The Robertson Stephens acquisition was part of a 1990s diversification spree by big U.S. banks, which now seem to be retrenching. For example, Citigroup Inc. recently sold a major stake in its Travelers insurance subsidiary, and Bank of America Corp. last year shut down its auto-loan and sub-prime lending businesses, saying they were too unpredictable.

Certainly, concentrating on less risky core businesses is the aim of Gifford. He also said Tuesday that he will trim FleetBoston's exposure to Argentina, where the bank recently lost $1.1 billion, and is cutting its venture capital portfolio almost in half.

Investors hailed the announcements, bidding up FleetBoston shares by $2.70 to $36.18 on the New York Stock Exchange.

FleetBoston bought Robertson Stephens "when technology was humming along, and for a while it got better," said Mark T. Fitzgibbon, a bank analyst at Sandler O'Neill & Partners. "1999 and 2000 were great--they were minting money."

But when technology crashed, so did Robertson Stephens' profit. The firm lost $61 million for FleetBoston during 2001, contrasted with a profit of $216 million in 2000.

Robertson Stephens, founded in 1978, was one of the "four horsemen," four small San Francisco investment banks that specialized in raising capital for the burgeoning tech industry. All were ultimately purchased by larger firms, with San Francisco's BankAmerica Corp. snapping up Robertson Stephens in 1997.

NationsBank Corp. of Charlotte, N.C., meantime, had purchased Montgomery Securities, Robertson Stephens' rival. When NationsBank acquired BankAmerica and became Bank of America Corp., Robertson Stephens was sold to BankBoston, which became FleetBoston Financial after another bank mega-merger in March 1999.

BankBoston's deal for Robertson Stephens was valued at $800million--a $400-million payment to Bank of America and another $400million over four years in retention bonuses and options to Robertson Stephens employees.

A study of Robertson Stephens done in connection with an employee stock plan valued the firm at $700 million last July, but insiders said the continuing problems in the tech industry have eroded that amount by at least $100million, and probably more.

Indeed, it's unclear who might be a buyer.
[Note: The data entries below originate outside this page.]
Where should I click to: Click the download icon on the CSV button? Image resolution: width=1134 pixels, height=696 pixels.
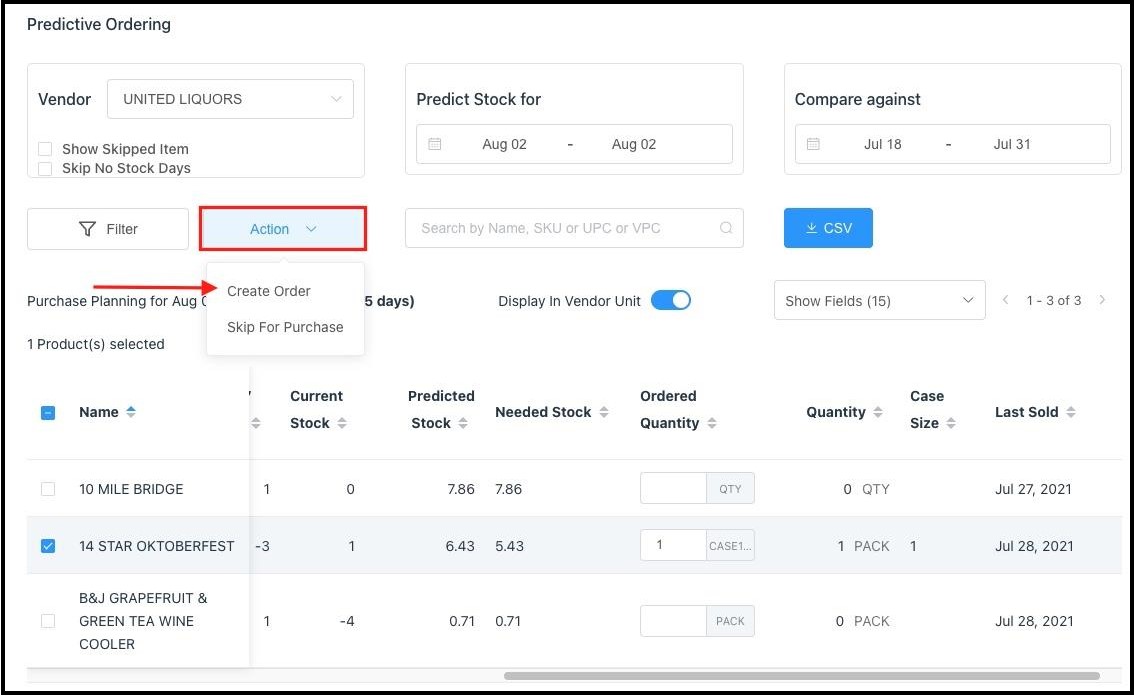pyautogui.click(x=810, y=228)
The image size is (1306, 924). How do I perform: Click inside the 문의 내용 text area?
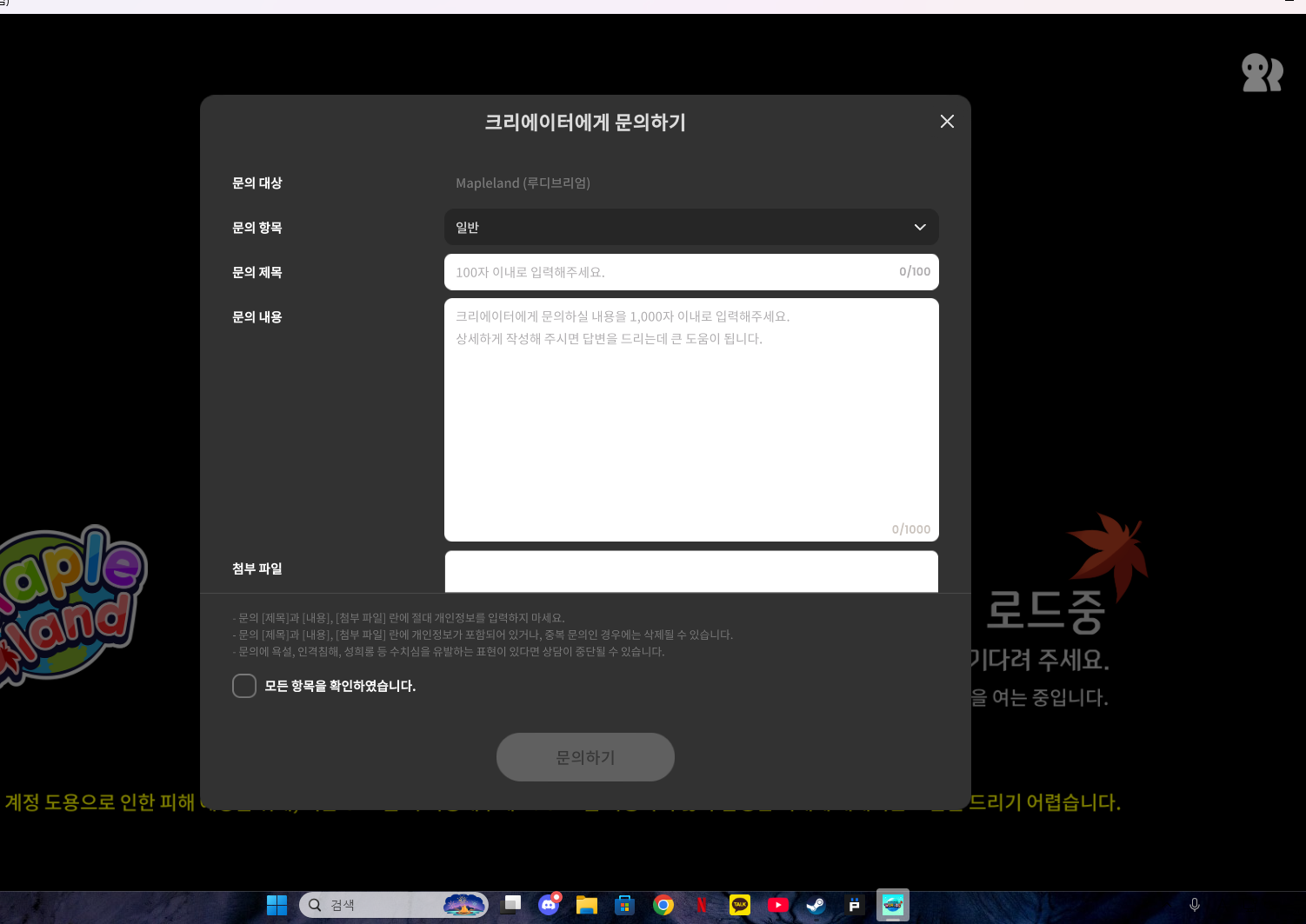tap(690, 420)
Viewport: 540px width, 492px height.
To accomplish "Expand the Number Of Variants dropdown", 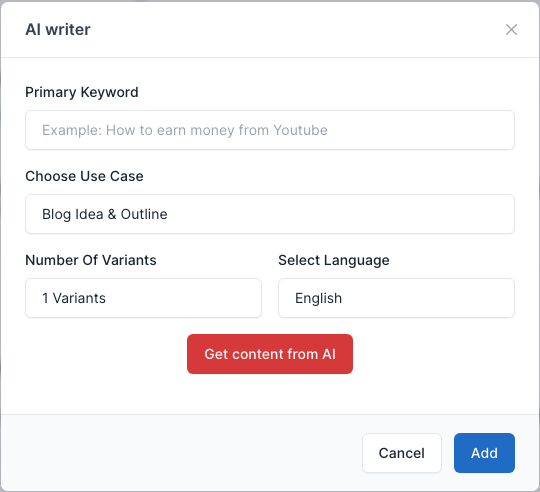I will pyautogui.click(x=143, y=298).
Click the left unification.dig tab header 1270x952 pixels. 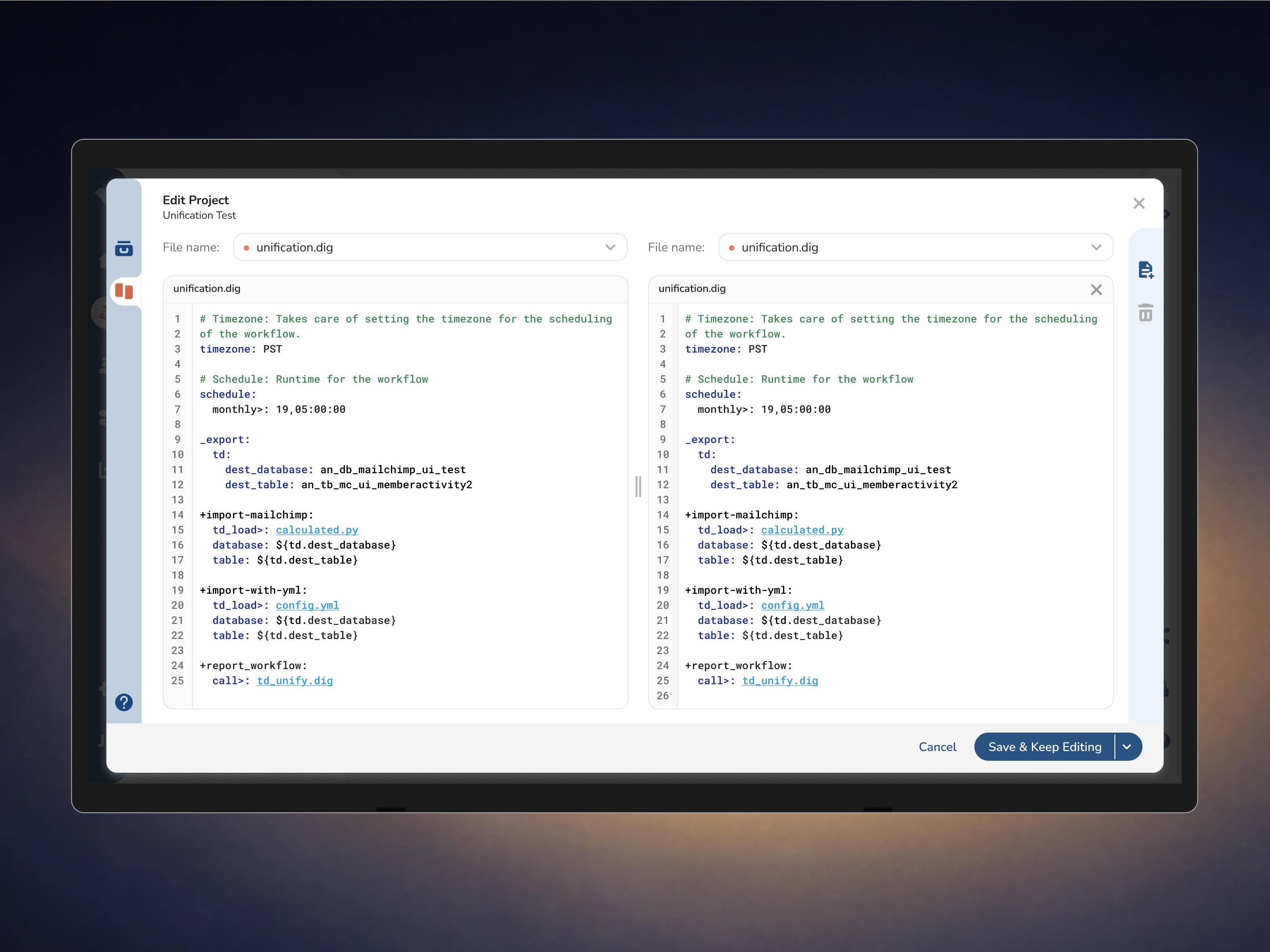[x=207, y=289]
Fitzgibbon said a foreign purchaser is most likely, because big U.S. financial firms with an interest in the tech niche already have a presence there.

A leading technology banker said he was surprised that Gifford had chosen to announce a public auction, which the banker said would accelerate an already highly noticeable series of employee departures from Robertson Stephens. He mentioned Deutsche Bank, UBS Warburg or HSBC, all large European financial firms, as potential bidders.